Recast every line of the records below as a numbered list, omitting the blank lines.

━━ RECORD EXCERPTS

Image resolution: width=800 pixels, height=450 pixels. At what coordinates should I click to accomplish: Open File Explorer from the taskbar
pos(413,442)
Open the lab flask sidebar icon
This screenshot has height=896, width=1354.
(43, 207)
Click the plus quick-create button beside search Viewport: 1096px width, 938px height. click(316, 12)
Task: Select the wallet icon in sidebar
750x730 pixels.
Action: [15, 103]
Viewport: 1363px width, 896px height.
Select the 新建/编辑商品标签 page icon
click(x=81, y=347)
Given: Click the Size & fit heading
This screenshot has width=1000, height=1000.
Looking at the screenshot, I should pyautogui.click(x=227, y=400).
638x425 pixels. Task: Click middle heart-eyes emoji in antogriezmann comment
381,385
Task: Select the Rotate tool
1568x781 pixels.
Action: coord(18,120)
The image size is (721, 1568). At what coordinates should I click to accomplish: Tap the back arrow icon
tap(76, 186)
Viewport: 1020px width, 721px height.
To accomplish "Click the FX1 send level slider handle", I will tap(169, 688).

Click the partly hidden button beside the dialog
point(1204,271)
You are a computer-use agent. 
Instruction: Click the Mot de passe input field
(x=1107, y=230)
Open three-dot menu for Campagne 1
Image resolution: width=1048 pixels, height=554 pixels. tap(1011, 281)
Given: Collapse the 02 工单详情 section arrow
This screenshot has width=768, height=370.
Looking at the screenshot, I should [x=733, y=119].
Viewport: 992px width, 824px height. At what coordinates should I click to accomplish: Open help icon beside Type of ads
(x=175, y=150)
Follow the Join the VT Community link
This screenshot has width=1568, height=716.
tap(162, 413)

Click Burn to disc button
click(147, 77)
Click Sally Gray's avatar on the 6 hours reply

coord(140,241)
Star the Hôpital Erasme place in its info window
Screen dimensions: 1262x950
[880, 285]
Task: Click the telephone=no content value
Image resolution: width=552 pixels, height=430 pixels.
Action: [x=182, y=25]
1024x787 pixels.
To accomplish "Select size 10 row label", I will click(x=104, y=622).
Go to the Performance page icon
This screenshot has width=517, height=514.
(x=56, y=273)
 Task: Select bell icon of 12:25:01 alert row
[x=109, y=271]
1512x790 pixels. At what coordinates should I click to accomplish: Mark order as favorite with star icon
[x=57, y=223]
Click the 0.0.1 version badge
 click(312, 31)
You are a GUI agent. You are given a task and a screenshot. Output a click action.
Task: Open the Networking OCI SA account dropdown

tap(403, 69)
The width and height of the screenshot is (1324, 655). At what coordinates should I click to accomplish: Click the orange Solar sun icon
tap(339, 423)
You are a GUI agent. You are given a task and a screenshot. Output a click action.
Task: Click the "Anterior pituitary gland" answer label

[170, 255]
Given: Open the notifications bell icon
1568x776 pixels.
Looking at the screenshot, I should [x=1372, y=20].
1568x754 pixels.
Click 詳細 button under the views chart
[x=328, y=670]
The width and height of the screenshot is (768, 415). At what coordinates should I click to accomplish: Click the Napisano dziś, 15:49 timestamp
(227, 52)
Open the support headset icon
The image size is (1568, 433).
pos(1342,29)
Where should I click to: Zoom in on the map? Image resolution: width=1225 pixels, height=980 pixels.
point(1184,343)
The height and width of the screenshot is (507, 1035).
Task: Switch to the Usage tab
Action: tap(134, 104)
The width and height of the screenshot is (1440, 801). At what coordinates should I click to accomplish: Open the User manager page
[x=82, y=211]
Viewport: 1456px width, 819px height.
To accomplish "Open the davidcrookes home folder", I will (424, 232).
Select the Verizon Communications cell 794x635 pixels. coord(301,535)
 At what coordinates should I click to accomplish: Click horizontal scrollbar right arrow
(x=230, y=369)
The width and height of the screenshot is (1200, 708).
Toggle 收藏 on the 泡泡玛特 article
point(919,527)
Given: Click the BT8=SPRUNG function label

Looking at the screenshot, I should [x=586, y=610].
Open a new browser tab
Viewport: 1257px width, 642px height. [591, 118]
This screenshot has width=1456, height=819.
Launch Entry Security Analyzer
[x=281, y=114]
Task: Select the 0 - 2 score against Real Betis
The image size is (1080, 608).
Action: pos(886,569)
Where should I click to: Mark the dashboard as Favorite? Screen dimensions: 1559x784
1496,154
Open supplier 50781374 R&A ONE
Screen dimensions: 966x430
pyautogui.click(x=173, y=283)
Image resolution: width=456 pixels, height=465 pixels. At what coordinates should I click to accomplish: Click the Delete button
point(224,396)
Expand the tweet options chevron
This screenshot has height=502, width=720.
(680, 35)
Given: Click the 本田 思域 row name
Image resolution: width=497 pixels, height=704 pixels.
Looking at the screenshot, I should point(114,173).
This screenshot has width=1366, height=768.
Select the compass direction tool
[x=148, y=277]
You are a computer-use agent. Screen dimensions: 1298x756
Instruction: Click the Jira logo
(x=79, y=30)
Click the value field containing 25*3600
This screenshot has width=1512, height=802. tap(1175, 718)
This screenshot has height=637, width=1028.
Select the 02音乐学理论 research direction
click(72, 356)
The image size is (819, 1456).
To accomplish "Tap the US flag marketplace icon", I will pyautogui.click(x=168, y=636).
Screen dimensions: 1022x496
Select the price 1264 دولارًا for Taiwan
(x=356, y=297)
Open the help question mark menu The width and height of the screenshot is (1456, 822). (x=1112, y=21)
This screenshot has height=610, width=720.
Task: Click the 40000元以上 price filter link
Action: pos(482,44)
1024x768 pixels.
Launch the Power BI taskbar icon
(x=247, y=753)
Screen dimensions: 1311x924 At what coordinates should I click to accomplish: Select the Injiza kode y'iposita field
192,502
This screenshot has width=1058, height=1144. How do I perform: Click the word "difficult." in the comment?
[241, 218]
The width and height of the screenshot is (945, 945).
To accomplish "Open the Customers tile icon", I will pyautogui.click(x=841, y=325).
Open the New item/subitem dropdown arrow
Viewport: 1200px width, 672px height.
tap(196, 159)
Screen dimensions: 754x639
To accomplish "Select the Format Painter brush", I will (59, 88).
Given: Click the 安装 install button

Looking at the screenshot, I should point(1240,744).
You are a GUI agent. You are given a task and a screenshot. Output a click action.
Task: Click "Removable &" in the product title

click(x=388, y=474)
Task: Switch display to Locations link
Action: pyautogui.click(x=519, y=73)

━━━━

» **EXERCISE SOLUTION**
1. Image resolution: width=800 pixels, height=450 pixels. At what coordinates should I click to accomplish: Open File Explorer from the taskbar
2. pos(413,442)
3. Open the lab flask sidebar icon
4. This screenshot has height=896, width=1354.
5. (43, 207)
6. Click the plus quick-create button beside search Viewport: 1096px width, 938px height. click(316, 12)
7. Task: Select the wallet icon in sidebar
8. 750x730 pixels.
9. Action: [15, 103]
10. Viewport: 1363px width, 896px height.
11. Select the 新建/编辑商品标签 page icon
12. click(x=81, y=347)
13. Given: Click the Size & fit heading
14. This screenshot has width=1000, height=1000.
15. Looking at the screenshot, I should pyautogui.click(x=227, y=400).
16. 638x425 pixels. Task: Click middle heart-eyes emoji in antogriezmann comment
17. 381,385
18. Task: Select the Rotate tool
19. 1568x781 pixels.
20. Action: coord(18,120)
21. The image size is (721, 1568). At what coordinates should I click to accomplish: Tap the back arrow icon
22. tap(76, 186)
23. Viewport: 1020px width, 721px height.
24. To accomplish "Click the FX1 send level slider handle", I will tap(169, 688).
25. Click the partly hidden button beside the dialog
26. point(1204,271)
27. You are a computer-use agent. 
28. Instruction: Click the Mot de passe input field
29. (x=1107, y=230)
30. Open three-dot menu for Campagne 1
31. Image resolution: width=1048 pixels, height=554 pixels. tap(1011, 281)
32. Given: Collapse the 02 工单详情 section arrow
33. This screenshot has width=768, height=370.
34. Looking at the screenshot, I should [x=733, y=119].
35. Viewport: 992px width, 824px height. At what coordinates should I click to accomplish: Open help icon beside Type of ads
36. (x=175, y=150)
37. Follow the Join the VT Community link
38. This screenshot has width=1568, height=716.
39. tap(162, 413)
40. Click Burn to disc button
41. click(147, 77)
42. Click Sally Gray's avatar on the 6 hours reply
43. coord(140,241)
44. Star the Hôpital Erasme place in its info window
45. Screen dimensions: 1262x950
46. [880, 285]
47. Task: Click the telephone=no content value
48. Image resolution: width=552 pixels, height=430 pixels.
49. Action: [x=182, y=25]
50. 1024x787 pixels.
51. To accomplish "Select size 10 row label", I will click(x=104, y=622).
52. Go to the Performance page icon
53. This screenshot has width=517, height=514.
54. (x=56, y=273)
55.  Task: Select bell icon of 12:25:01 alert row
56. [x=109, y=271]
57. 1512x790 pixels. At what coordinates should I click to accomplish: Mark order as favorite with star icon
58. [x=57, y=223]
59. Click the 0.0.1 version badge
60.  click(312, 31)
61. You are a GUI agent. You are given a task and a screenshot. Output a click action.
62. Task: Open the Networking OCI SA account dropdown
63. tap(403, 69)
64. The width and height of the screenshot is (1324, 655). At what coordinates should I click to accomplish: Click the orange Solar sun icon
65. tap(339, 423)
66. You are a GUI agent. You are given a task and a screenshot. Output a click action.
67. Task: Click the "Anterior pituitary gland" answer label
68. [170, 255]
69. Given: Open the notifications bell icon
70. 1568x776 pixels.
71. Looking at the screenshot, I should [x=1372, y=20].
72. 1568x754 pixels.
73. Click 詳細 button under the views chart
74. [x=328, y=670]
75. The width and height of the screenshot is (768, 415). At what coordinates should I click to accomplish: Click the Napisano dziś, 15:49 timestamp
76. (227, 52)
77. Open the support headset icon
78. The image size is (1568, 433).
79. pos(1342,29)
80. Where should I click to: Zoom in on the map? Image resolution: width=1225 pixels, height=980 pixels.
81. point(1184,343)
82. The height and width of the screenshot is (507, 1035).
83. Task: Switch to the Usage tab
84. Action: tap(134, 104)
85. The width and height of the screenshot is (1440, 801). At what coordinates should I click to accomplish: Open the User manager page
86. [x=82, y=211]
87. Viewport: 1456px width, 819px height.
88. To accomplish "Open the davidcrookes home folder", I will (424, 232).
89. Select the Verizon Communications cell 794x635 pixels. coord(301,535)
90.  At what coordinates should I click to accomplish: Click horizontal scrollbar right arrow
91. (x=230, y=369)
92. The width and height of the screenshot is (1200, 708).
93. Toggle 收藏 on the 泡泡玛特 article
94. point(919,527)
95. Given: Click the BT8=SPRUNG function label
96. Looking at the screenshot, I should [x=586, y=610].
97. Open a new browser tab
98. Viewport: 1257px width, 642px height. [591, 118]
99. This screenshot has width=1456, height=819.
100. Launch Entry Security Analyzer
101. [x=281, y=114]
102. Task: Select the 0 - 2 score against Real Betis
103. The image size is (1080, 608).
104. Action: pos(886,569)
105. Where should I click to: Mark the dashboard as Favorite? Screen dimensions: 1559x784
106. 1496,154
107. Open supplier 50781374 R&A ONE
108. Screen dimensions: 966x430
109. pyautogui.click(x=173, y=283)
110. Image resolution: width=456 pixels, height=465 pixels. At what coordinates should I click to accomplish: Click the Delete button
111. point(224,396)
112. Expand the tweet options chevron
113. This screenshot has height=502, width=720.
114. (680, 35)
115. Given: Click the 本田 思域 row name
116. Image resolution: width=497 pixels, height=704 pixels.
117. Looking at the screenshot, I should point(114,173).
118. This screenshot has width=1366, height=768.
119. Select the compass direction tool
120. [x=148, y=277]
121. You are a computer-use agent. Screen dimensions: 1298x756
122. Instruction: Click the Jira logo
123. (x=79, y=30)
124. Click the value field containing 25*3600
125. This screenshot has width=1512, height=802. tap(1175, 718)
126. This screenshot has height=637, width=1028.
127. Select the 02音乐学理论 research direction
128. click(72, 356)
129. The image size is (819, 1456).
130. To accomplish "Tap the US flag marketplace icon", I will pyautogui.click(x=168, y=636).
131. Screen dimensions: 1022x496
132. Select the price 1264 دولارًا for Taiwan
133. (x=356, y=297)
134. Open the help question mark menu The width and height of the screenshot is (1456, 822). (x=1112, y=21)
135. This screenshot has height=610, width=720.
136. Task: Click the 40000元以上 price filter link
137. Action: pos(482,44)
138. 1024x768 pixels.
139. Launch the Power BI taskbar icon
140. (x=247, y=753)
141. Screen dimensions: 1311x924 At what coordinates should I click to accomplish: Select the Injiza kode y'iposita field
142. 192,502
143. This screenshot has width=1058, height=1144. How do I perform: Click the word "difficult." in the comment?
144. [241, 218]
145. The width and height of the screenshot is (945, 945).
146. To accomplish "Open the Customers tile icon", I will pyautogui.click(x=841, y=325).
147. Open the New item/subitem dropdown arrow
148. Viewport: 1200px width, 672px height.
149. tap(196, 159)
150. Screen dimensions: 754x639
151. To accomplish "Select the Format Painter brush", I will (59, 88).
152. Given: Click the 安装 install button
153. Looking at the screenshot, I should point(1240,744).
154. You are a GUI agent. You are given a task and a screenshot. Output a click action.
155. Task: Click "Removable &" in the product title
156. click(x=388, y=474)
157. Task: Switch display to Locations link
158. Action: pyautogui.click(x=519, y=73)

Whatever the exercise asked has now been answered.